In his introduction, Victor Peralta Ruiz convincingly argues that criollo José Eusebio Llano Zapata (1721-1780) was the author of this eighteenth-century chronological synopsis of colonial Peru. The otherwise anonymous manuscript is located in Volume XLIII of the document collection entitled Benito de la Mata Linares of the Real Academia de la Historia de España. Its author was schooled by the Franciscans, tutored by the Jesuits, and married a descendant of Inca ruler Huayna Capac. During his life in Lima, Llano Zapata published a series of literary and scientific works while holding minor scholarly posts. The author left Peru in 1751 and after a four-year journey through South America arrived in Cádiz where he sought a more prestigious and lucrative position than what could be gained in Peru as the illegitimate son of a cleric. With an extensive library and a dedication to Enlightened Catholicism, Llano Zapata began to write the Epítome in 1766 and completed his draft in 1776. The text contains blank pages that Llano Zapata intended to fill with additional images and figures of viceroys, Incas, and other personalities of the period.
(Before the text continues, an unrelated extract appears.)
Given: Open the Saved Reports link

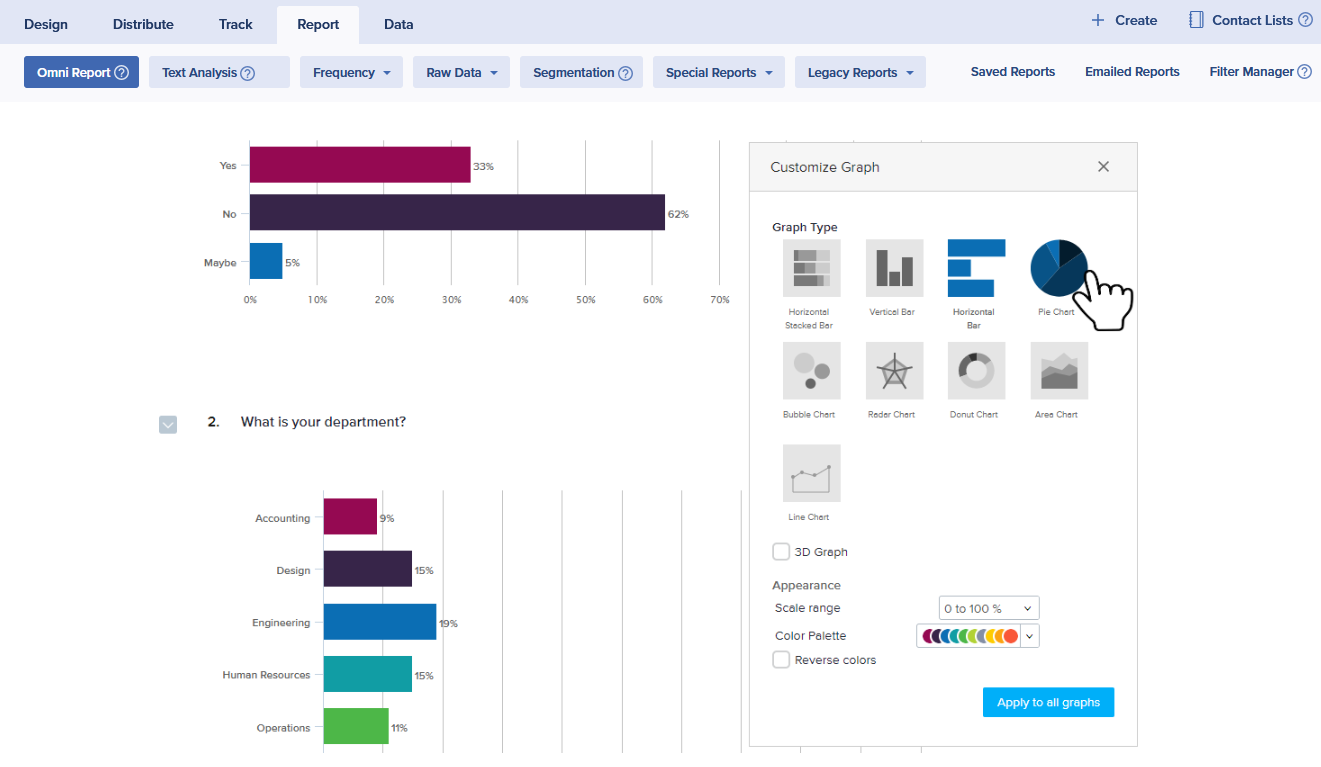Looking at the screenshot, I should coord(1012,72).
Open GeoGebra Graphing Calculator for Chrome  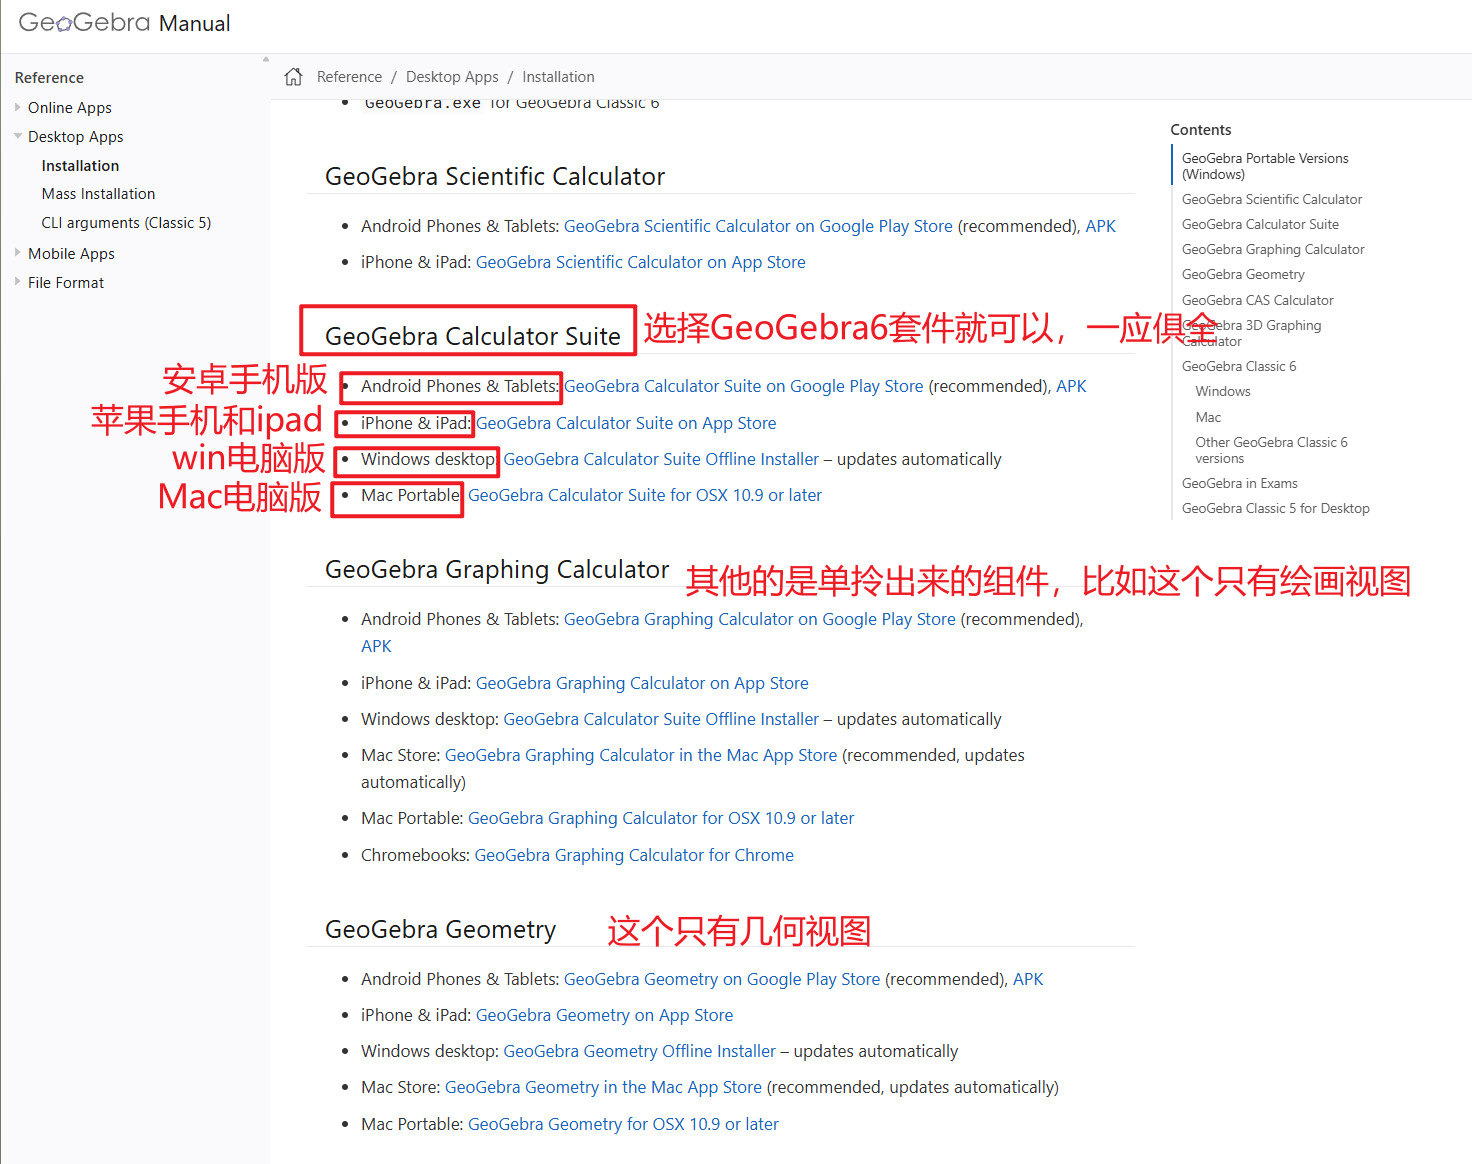click(634, 855)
As evidence of the authorship, Peralta Ruiz points to the promotion of Inca rule with evidence of Llano Zapata's elemental understanding of Quechua. To substantiate these claims, Peralta Ruiz provides a careful account of language and phrases that link the text to Llano Zapata's other published works as well as proofs of events that he may have witnessed. In the historian's estimation, Llano Zapata employed a chronology of government to emphasize continuity between the Incan past and his present of eighteenth-century Spanish rule. Unknown or unconcerned with the supposed inferiority of Americas' inhabitants, Llano Zapata emphasized the legitimate rule of Manco Inca that ended with Viceroy Francisco Toledo's execution of Tupac Amaru I. Rather than the superiority of Spanish rule, Llano Zapata pointed to the practice of a false religion that caused the abrupt fall of the Inca empire. [End Page 439]
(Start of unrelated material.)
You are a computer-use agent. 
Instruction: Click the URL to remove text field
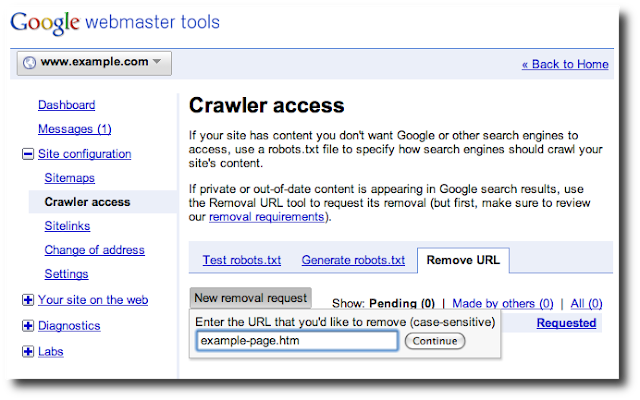tap(298, 341)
Peralta Ruiz describes Epítome as the only general and civil history of Peru written by a native inhabitant in the eighteenth century. The text includes a geographical description of the viceroyalty, a review of the Inca rulers, and a narrative of the Spanish conquest (including the immediate civil wars) followed by a chronology of political events as well as earthquakes, epidemics, and comet sightings. With almost a complete absence of indigenous, African, and mixed-descent populations, the author promoted the idea of Peru as a powerful and wealthy region with its capital of Lima. The organization of the text is hardly unique as the author drew from other chronicles and cited the work of Miguel Feijóo and Alonso Carrió de la Vandera. Still, as a resident of colonial Lima with access to official documentation, Llano Zapata provided detailed information regarding the city's institutions, an official entrance of a viceroy, an Inquisitorial auto-da-fé, and a statistical description of Lima. Notably, the account provides detailed information on pirate attacks and Spanish defenses in a manner that underlines the empire's scientific progress. Most interestingly, Llano Zapata called attention to the Spanish advance of knowledge including descriptions of maritime expeditions in the Atlantic and Pacific as well as Amazonian explorations.
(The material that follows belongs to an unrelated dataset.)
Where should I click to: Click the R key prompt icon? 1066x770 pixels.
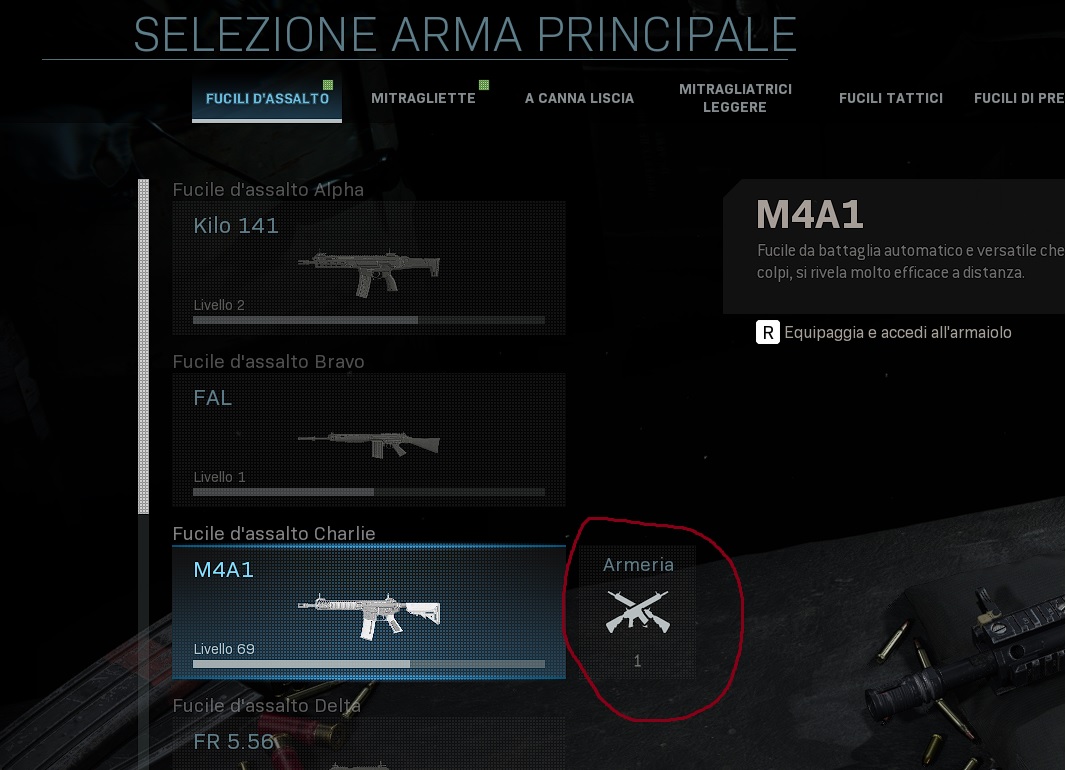[x=768, y=332]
Victor Peralta Ruiz provides a detailed account of how he ascribed the authorship to José Eusebio Llano Zapata and a thoughtful review of the Epítome's importance to scholars of late colonial Peru. The transcription is annotated carefully (but not excessively) to clarify historical personages, to point out textual omissions, and to note the works cited by Llano Zapata that are listed again in the final bibliography. Unfortunately, my copy was missing various pages that will surely be rectified by Fundación MAPFRE Tavera. With a focus on the authority of...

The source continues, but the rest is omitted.